Throughout the course of my child’s disappearance there were behaviors uncovered by his father and myself indicating just how bizarre his actions were. In vain, we repeatedly shared these concerns with our local officers. Despite our input that his behaviors were unprecedented, our officers deemed they were within the range of normal by their standards. This remained the case, notwithstanding our continued pleas to the contrary.

Tipped off by his credit card usage at a gas station more than an hour and a half from home, our local police officer suggested we reach out to state troopers in the area to locate him. And we successfully led state troopers to our child. They located him hours after the gas purchase, after midnight, on a school night, sleeping at the same gas station. 

The trooper notified, not us, but instead our local police officer and based on the details shared by the officer that notified me, I knew there was something terribly wrong. I was told my son said he was out “partying with friends” and he’d make his way home soon. (I later learned he never said this.) What was being relayed was so out of bounds for his normal behavior that I questioned if it was actually our son. And if it was, I was terrified that he wouldn’t make it home. 

I questioned if he was lucid or in any condition to drive. The officer told me my child was “mentally fine.” I said, “the behavior is just so unusual. I’m very concerned about leaving him. I’m afraid he’s not going to make it back here.”

And the untrained officer told me, “he’s not having a psychotic break that we can determine.” He said this although he had never received CIT training. Something that I didn’t know to question at the time.

If the officers we encountered had asked the right questions or listened to the evidence we were sharing then perhaps my child would have been brought home. Instead, after missing for more than 24 hours, in an escalating state of psychosis, he committed a crime. As a result, there is ripple effect of suffering that includes a victim and her loved ones.

If they had CIT training then perhaps my child could have received prompt treatment necessary for recovery. Instead he is languishing in the Department of Corrections. Each day moving him further from the possibility of recovery.

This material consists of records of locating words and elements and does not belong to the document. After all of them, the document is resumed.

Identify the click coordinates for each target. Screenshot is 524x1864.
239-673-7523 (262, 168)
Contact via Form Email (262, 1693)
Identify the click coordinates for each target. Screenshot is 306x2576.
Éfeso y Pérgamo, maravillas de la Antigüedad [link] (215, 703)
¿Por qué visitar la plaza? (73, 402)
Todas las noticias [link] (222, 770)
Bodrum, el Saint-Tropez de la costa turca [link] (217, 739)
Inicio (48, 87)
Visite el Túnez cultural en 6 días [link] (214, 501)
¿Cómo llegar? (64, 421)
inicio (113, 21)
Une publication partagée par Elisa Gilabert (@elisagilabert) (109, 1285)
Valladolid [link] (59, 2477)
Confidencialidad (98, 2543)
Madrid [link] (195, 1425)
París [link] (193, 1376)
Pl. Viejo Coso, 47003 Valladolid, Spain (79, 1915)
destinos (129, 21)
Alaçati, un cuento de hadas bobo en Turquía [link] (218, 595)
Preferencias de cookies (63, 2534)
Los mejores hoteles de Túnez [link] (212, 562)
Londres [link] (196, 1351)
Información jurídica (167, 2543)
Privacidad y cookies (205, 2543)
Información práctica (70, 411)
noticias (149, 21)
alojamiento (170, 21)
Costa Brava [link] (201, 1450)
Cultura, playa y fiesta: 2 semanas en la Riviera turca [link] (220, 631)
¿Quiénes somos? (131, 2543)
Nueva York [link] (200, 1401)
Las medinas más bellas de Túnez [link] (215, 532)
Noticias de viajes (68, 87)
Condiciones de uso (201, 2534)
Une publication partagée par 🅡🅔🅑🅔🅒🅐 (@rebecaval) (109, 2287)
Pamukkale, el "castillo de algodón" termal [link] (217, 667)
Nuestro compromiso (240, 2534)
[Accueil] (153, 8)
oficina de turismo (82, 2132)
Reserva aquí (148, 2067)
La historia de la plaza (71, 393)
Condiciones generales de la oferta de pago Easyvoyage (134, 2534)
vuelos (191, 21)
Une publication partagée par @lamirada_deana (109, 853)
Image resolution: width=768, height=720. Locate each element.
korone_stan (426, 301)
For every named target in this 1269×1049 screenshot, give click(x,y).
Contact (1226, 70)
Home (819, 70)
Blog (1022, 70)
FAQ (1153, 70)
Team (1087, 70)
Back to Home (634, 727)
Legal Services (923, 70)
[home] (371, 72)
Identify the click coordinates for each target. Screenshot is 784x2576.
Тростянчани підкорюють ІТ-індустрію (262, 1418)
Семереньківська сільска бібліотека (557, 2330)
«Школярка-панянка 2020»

Mental illness is on the rise. One in five U.S. adults experience mental illness each year. Among young adults aged 18-25, one in three experienced a mental illness. Age 18-25 is the typical window for a first break of psychosis for a male and police officers are often called to the scene when someone is in crisis.

I believe police officers are doing their best and lean into the training they’ve received. Because they don’t choose the calls they respond to, their training needs to include and reinforce CIT.

Today, I advocate for CIT training. It is an upstream necessity to address the rise of mental illness. If it doesn’t matter to you yet, it may just be a matter of when.

Denise Paley of Guilford is an Advocate and Board Member of NAMI Shoreline and DMHAS State Advisory Board.